Importantly, during the last 20 years, it has been elaborated that NK cells play a major role in the regulation of the balance between GvL and GvHD after allogeneic HSCT, especially haploidentical HSCT (33, 74–78), demonstrating improved anticancer activity while avoiding GvHD. In order to make haploidentical NK cells available for clinical use, large-scale GMP-conform manufacturing protocols were established. After starting with a leukapheresis product that was depleted for CD3+ cells and enriched for CD56+ cells, cultivation in medium containing IL-2 (1,000 U/mL) for up to 2 weeks yielded 0.1–3 × 109 CD56+CD3− NK cells (Table 1), sometimes sufficient for multiple infusions to patients with hematological malignancies (26).

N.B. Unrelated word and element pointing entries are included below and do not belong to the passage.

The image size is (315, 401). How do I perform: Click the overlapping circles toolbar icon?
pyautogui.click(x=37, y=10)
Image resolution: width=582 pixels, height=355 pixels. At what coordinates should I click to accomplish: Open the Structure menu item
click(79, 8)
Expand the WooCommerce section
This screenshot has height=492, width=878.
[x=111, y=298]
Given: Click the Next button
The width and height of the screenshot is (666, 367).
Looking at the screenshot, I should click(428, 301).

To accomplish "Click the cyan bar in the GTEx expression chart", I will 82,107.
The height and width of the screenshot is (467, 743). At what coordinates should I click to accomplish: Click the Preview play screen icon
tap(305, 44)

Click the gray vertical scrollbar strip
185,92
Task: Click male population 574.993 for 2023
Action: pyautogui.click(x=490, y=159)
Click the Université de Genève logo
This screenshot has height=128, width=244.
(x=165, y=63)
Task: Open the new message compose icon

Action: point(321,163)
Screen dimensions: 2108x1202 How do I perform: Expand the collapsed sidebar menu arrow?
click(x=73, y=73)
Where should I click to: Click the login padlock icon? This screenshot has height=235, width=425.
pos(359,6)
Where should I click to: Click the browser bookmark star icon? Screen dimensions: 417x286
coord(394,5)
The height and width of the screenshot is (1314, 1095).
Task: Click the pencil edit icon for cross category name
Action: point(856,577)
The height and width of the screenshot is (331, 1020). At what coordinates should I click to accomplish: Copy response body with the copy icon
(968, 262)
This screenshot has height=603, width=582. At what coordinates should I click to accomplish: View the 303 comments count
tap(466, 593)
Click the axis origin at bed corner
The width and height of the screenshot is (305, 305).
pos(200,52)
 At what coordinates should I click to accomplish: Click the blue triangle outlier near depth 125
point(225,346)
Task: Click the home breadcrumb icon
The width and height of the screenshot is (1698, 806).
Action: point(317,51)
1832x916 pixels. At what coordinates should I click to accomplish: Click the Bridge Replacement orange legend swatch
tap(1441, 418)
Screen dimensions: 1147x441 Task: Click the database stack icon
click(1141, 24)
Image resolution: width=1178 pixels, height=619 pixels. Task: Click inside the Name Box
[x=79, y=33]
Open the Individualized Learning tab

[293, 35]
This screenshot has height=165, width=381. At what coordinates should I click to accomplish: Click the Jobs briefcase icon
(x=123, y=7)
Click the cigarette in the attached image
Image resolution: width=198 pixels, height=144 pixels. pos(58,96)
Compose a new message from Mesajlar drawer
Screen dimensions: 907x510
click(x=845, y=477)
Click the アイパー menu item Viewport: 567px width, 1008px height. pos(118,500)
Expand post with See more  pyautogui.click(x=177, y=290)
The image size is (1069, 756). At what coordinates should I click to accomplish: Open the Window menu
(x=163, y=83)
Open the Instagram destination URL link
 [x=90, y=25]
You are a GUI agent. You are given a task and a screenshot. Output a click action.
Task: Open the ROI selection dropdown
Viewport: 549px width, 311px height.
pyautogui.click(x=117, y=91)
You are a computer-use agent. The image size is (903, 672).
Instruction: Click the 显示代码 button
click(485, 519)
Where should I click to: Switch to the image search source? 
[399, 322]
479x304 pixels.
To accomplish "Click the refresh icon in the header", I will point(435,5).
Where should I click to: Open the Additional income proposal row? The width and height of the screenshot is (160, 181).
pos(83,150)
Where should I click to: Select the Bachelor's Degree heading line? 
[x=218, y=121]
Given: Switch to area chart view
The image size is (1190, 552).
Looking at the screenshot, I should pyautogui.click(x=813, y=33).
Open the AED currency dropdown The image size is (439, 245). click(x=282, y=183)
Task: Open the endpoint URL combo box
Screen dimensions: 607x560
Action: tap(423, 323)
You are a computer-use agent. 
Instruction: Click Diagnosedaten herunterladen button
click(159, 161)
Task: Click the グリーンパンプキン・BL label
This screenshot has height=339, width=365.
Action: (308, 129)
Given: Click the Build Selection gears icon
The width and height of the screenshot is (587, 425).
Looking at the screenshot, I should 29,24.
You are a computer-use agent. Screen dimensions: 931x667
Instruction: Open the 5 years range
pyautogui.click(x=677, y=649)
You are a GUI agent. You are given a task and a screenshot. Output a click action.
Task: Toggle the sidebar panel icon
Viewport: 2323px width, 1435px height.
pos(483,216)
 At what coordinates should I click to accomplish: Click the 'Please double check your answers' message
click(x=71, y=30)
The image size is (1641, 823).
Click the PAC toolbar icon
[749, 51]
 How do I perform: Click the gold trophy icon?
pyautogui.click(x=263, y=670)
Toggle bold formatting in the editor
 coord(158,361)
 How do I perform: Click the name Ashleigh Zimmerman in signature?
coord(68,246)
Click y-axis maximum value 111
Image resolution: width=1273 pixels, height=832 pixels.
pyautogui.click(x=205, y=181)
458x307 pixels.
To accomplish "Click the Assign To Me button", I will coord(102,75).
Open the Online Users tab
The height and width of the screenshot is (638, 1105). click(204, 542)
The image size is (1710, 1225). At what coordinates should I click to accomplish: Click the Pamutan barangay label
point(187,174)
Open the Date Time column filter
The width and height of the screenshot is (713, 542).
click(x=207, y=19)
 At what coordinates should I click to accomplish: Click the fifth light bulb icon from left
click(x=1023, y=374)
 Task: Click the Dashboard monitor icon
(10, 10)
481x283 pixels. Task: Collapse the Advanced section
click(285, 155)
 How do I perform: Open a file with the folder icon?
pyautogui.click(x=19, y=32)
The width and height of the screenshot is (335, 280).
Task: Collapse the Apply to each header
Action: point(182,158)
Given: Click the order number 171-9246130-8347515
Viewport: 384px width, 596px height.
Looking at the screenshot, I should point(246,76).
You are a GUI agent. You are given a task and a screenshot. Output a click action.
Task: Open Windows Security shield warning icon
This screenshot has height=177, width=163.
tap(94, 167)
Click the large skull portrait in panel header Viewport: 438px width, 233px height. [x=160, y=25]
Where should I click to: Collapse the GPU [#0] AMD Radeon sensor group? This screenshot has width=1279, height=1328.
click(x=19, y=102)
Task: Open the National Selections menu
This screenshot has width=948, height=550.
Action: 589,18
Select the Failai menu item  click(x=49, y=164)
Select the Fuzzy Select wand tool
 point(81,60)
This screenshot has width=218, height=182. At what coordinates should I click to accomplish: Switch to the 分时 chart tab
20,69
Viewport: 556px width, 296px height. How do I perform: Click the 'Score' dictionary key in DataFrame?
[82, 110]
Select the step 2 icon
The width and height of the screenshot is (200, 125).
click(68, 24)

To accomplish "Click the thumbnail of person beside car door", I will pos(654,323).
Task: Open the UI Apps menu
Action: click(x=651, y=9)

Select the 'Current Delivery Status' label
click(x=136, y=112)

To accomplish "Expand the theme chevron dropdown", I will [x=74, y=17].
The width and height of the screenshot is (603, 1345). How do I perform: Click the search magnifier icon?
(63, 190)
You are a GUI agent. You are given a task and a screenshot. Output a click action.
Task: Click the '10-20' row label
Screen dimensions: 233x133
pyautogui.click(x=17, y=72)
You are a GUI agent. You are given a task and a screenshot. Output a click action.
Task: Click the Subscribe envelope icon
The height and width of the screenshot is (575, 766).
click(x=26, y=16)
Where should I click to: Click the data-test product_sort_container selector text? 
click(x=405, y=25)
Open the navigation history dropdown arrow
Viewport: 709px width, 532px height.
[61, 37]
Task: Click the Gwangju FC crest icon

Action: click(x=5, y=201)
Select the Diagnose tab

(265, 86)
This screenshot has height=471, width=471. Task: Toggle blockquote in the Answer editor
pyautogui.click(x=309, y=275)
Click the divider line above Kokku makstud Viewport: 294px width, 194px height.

Median NK cell expansion was fivefold and median NK cell purity was >94 with <0.1% T cell contamination (26). Ex vivo stimulation with IL-2 induced elevated cytokine secretion by NK cells, enhanced intracellular STAT3/AKT signaling, and upregulation of various NCRs and NKG2D receptors (52). Depletion of CD3 cells from leukapheresis products without subsequent CD56 enrichment and short-term activation with IL-2 overnight led to a final product containing 40% NK cells (Table 2). In all cases, IL-2-activated NK cells demonstrated a much higher cytotoxic activity against K562 target cells compared to unstimulated NK cells (26, 43, 52, 53, 60). In addition, after cryopreservation and thawing, NK cells showed a moderate to high viability when activated with IL-2, whereas the viability of unstimulated NK cells was low (26).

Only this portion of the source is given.